There are many ways to optimize Metal graphics code for maximum performance. Here’s how to start getting your code in better shape for the Metal platform.
Apple GPU architecture
Apple GPUs are tile-based deferred renderers, which means they use two main stages: tiling and rendering. The general rendering pipeline is shown below.
You can think of these two phases as one where the geometry is calculated and created, and another where all the pixels are rendered.
Advertisement
In most modern Apple GPU software, geometry is calculated and divided into meshes and polygons, and then converted into a pixel image, one image per frame.
Modern Apple GPUs have specific subsections in each core that handle shaders, textures, pixel processing, and dedicated tile memory. Each core uses these four regions during rendering.
Each frame is rendered using multiple passes, running on multiple GPU cores, with each core handling multiple tasks. In general, the more cores, the better the performance.
GPU Counters
GPU counters are used to measure this performance.
GPU counters monitor the load on each GPU and determine whether each one is doing enough work or not enough.
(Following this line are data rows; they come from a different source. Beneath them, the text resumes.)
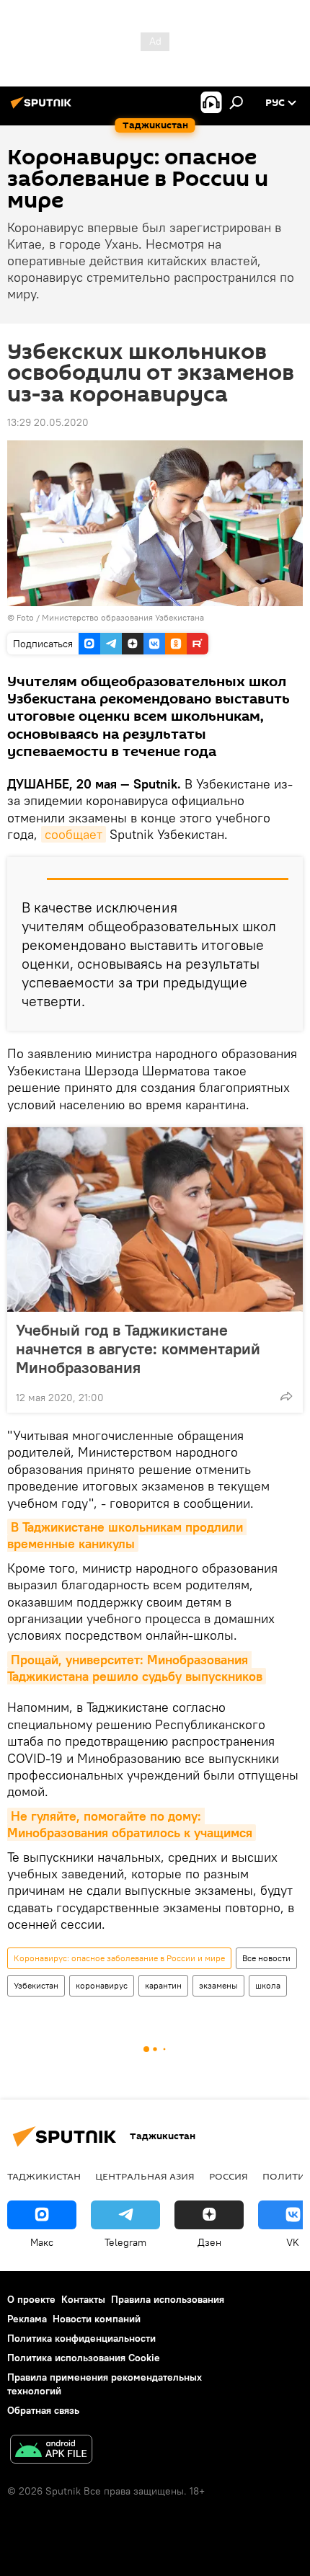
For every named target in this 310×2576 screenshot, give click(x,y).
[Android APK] (51, 2451)
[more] (286, 1396)
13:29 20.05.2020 (48, 422)
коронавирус (102, 1985)
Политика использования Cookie (83, 2357)
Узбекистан (36, 1985)
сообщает (73, 834)
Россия (228, 2175)
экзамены (218, 1985)
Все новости (266, 1958)
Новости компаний (97, 2318)
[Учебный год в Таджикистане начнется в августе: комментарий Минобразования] (155, 1219)
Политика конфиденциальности (81, 2338)
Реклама (27, 2318)
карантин (163, 1985)
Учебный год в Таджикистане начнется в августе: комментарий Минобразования (138, 1348)
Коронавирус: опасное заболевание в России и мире (119, 1958)
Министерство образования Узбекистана (123, 617)
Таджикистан (44, 2175)
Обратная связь (43, 2410)
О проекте (31, 2299)
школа (267, 1985)
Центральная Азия (145, 2175)
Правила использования (167, 2299)
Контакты (83, 2299)
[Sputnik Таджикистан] (43, 108)
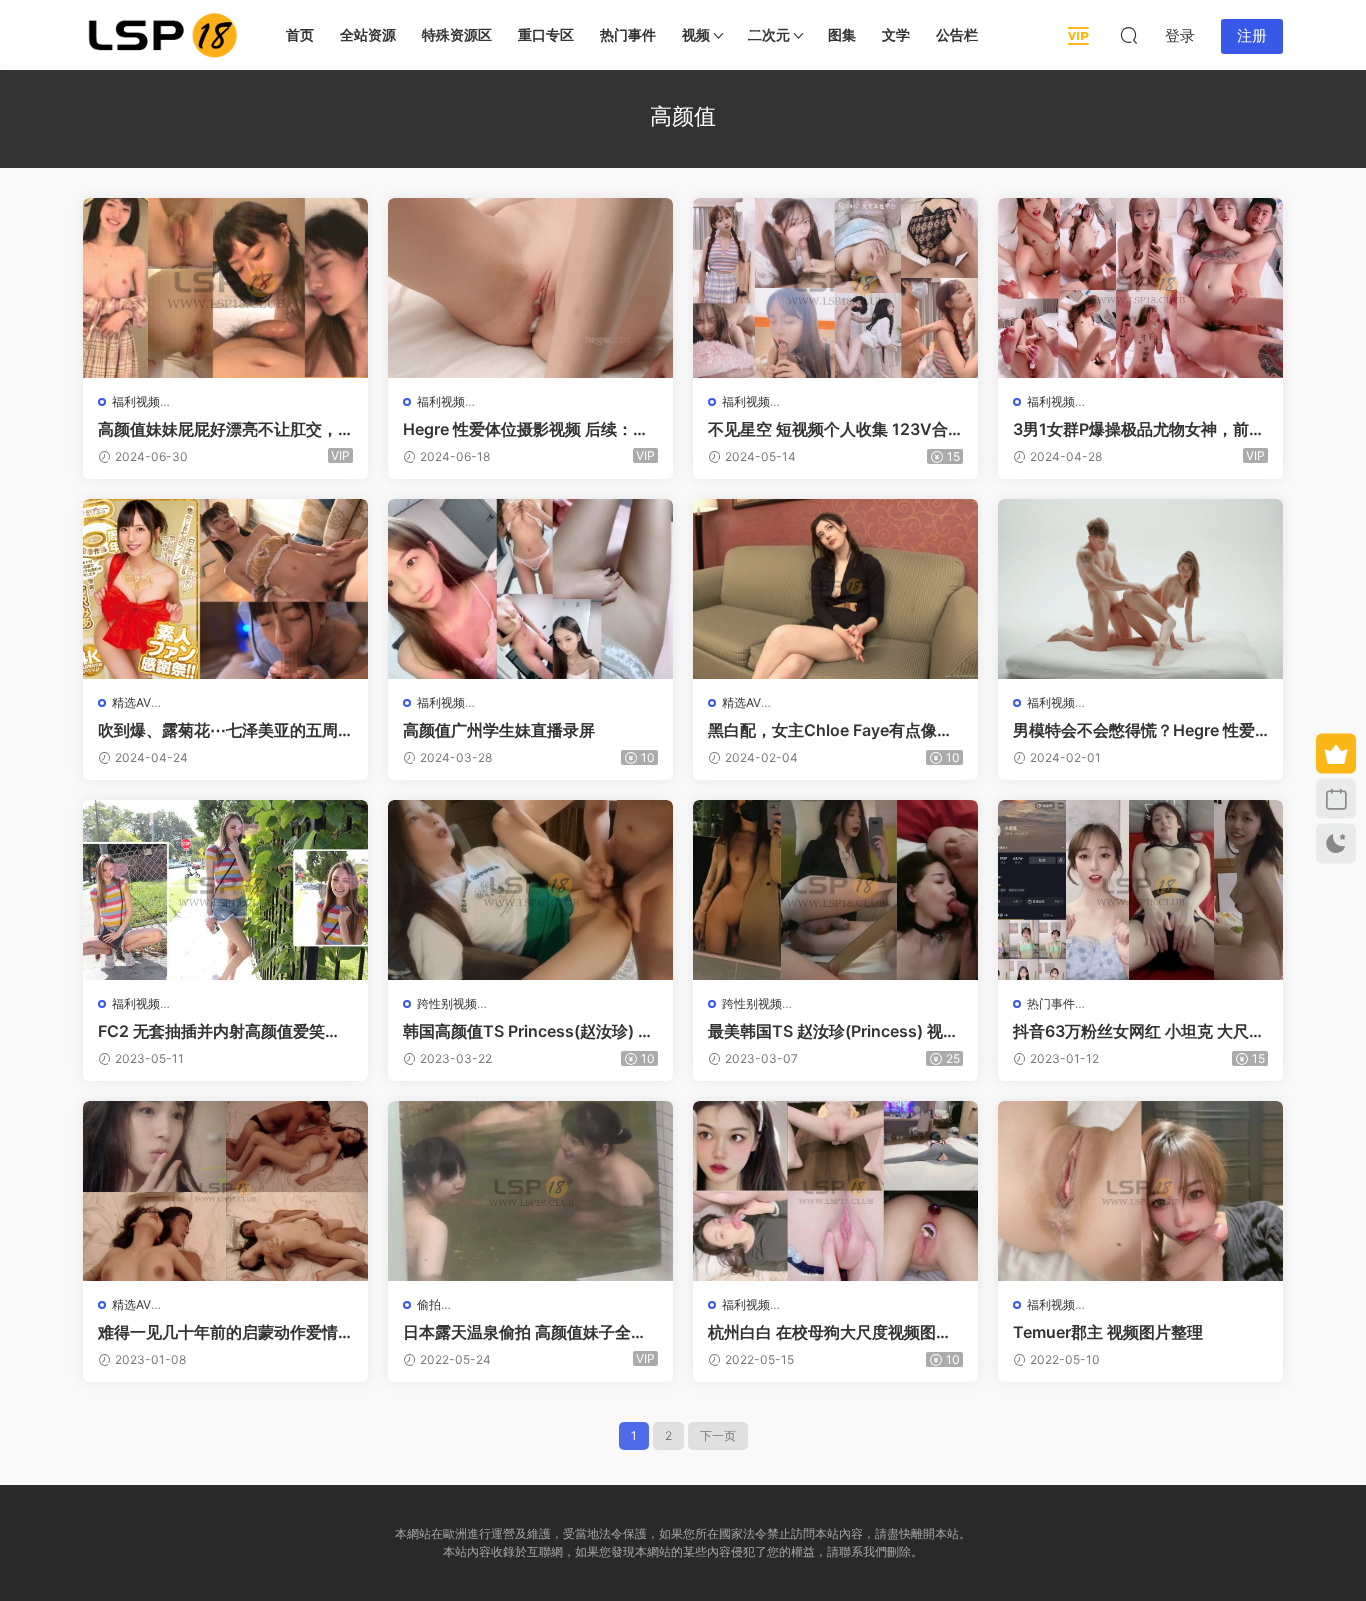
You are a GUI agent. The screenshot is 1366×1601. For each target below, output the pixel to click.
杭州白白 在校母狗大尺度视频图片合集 (830, 1332)
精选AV (131, 702)
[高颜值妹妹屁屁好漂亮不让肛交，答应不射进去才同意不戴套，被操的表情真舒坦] (225, 288)
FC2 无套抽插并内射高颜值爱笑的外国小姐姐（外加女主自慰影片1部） (219, 1031)
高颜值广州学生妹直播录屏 (499, 730)
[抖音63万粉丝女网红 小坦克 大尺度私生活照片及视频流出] (1140, 890)
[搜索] (1129, 35)
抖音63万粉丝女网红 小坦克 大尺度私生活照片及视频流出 (1139, 1031)
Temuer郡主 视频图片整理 (1108, 1332)
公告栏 (957, 34)
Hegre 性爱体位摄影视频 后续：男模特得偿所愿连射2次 (526, 429)
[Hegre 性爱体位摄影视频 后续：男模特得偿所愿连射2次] (530, 288)
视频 (696, 34)
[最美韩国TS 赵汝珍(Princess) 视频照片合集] (835, 890)
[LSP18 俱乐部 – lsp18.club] (163, 35)
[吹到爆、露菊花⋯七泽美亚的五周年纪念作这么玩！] (225, 589)
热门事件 (628, 34)
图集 (842, 34)
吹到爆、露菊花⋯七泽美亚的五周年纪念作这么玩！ (218, 730)
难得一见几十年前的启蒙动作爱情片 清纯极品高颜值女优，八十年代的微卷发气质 (220, 1332)
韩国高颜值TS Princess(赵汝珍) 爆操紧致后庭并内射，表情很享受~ (528, 1031)
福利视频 (136, 401)
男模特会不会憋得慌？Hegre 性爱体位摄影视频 (1134, 730)
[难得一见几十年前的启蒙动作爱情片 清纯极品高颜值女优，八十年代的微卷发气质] (225, 1191)
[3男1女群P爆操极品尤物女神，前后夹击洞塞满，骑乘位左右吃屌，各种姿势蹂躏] (1140, 288)
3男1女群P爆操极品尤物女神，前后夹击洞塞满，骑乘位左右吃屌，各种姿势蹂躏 (1139, 429)
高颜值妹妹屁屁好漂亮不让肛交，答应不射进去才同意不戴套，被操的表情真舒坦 (218, 429)
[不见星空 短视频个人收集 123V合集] (835, 288)
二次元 (769, 34)
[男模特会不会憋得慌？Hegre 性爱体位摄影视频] (1140, 589)
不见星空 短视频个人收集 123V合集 (828, 429)
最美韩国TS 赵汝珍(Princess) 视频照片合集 (833, 1031)
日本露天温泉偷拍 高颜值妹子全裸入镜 (525, 1332)
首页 (300, 34)
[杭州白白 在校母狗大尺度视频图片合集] (835, 1191)
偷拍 (429, 1304)
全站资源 (368, 34)
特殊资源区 (457, 34)
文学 (896, 34)
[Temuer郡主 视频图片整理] (1140, 1191)
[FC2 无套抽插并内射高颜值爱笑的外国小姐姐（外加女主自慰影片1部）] (225, 890)
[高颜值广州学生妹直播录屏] (530, 589)
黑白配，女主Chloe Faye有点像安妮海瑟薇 (830, 730)
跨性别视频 (447, 1003)
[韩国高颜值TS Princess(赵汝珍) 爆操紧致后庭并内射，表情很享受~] (530, 890)
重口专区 (546, 34)
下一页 (718, 1435)
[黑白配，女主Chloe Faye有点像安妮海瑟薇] (835, 589)
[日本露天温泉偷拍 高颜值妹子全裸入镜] (530, 1191)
They also find performance bottlenecks.
Finally, GPU counters optimize the commands that take the longest to improve performance.
There are over one hundred and fifty types of Apple GPU performance counters, and they are all beyond the scope of this article.
There is a problem understanding all the performance counter data. To do this, you use the Metal System Trace and Metal Debugger built into Xcode and Instruments.
There are four Metal GPU counters that include important ways to optimize Metal in your applications and games. They are:
Performance Limiters. Memory bandwidth occupied. Removing hidden surfaces.
Performance limiters, or limiter counters, measure the activity of multiple GPU subsystems, detecting work being done and detecting latencies that may be blocking or slowing parallel execution.
Modern GPUs perform math, memory, and rasterization in parallel (at the same time). Performance limiters help you identify performance bottlenecks that are slowing down your code.
You can use the Apple Instruments app to use performance limiters to optimize your code. Instruments has half a dozen different performance limiters.
Apple Instruments app.
Memory Bandwidth Counters
GPU memory bandwidth counters measure data transfer between the GPU and system memory. The GPU accesses system memory whenever buffers or textures are accessed.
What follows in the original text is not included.